Post  Guest on Wed Apr 09, 2014 10:32 am

Hi Jeremy

Are there rules / guidelines or an aesthetic?....yes and no...but the japanese have been around making installations years, before we even came around to think about trying to making a bonsai.

As far as I can see have the japanese, figured out what works, and higligt the trees in a japanese trad. installations in the best manner, when using japanese stands and pots...I am basicly talking about shohin here...it is easy to see when you visit a exhibition like Kofuku Ten in Tokyo.

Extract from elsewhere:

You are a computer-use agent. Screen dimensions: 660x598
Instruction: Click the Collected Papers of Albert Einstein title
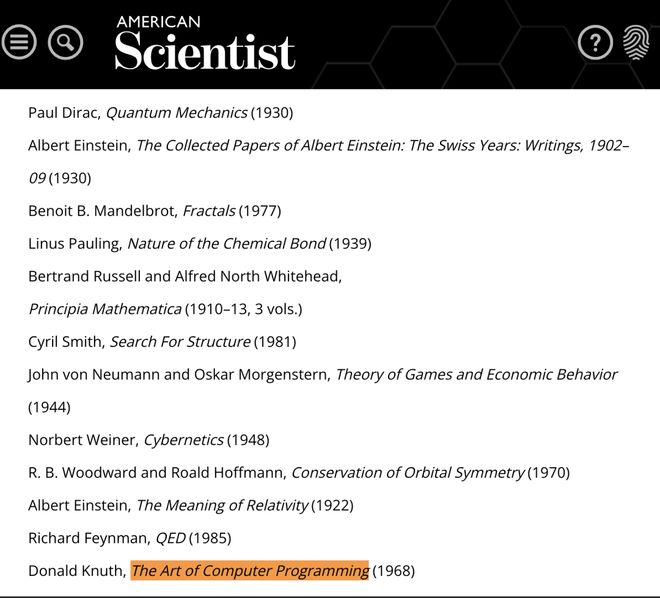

I have seen a couple of non japanese displays....no japanese furniture... that works in europe ( Holland ) and resently a indonesian made a awesome difrent installation...Maybe Robert Steven will post hes friends photo here...., most of the installations witch are considered difrent in the western world, is still with the use of japanese furniture, but just displayed in a manner that often not highlight the trees in the best way, or are just wrong, in the attempt to do something else.

Your slab used for the maintree, the bonsai, is shallow without any legs...the kusamono is "only" the compagnion, and should be placed lower. As the bonsaistand have no legs, will " lower" be, without legs...and as the mainstand allready have no legs, will the kusamono be nice just placed on the table.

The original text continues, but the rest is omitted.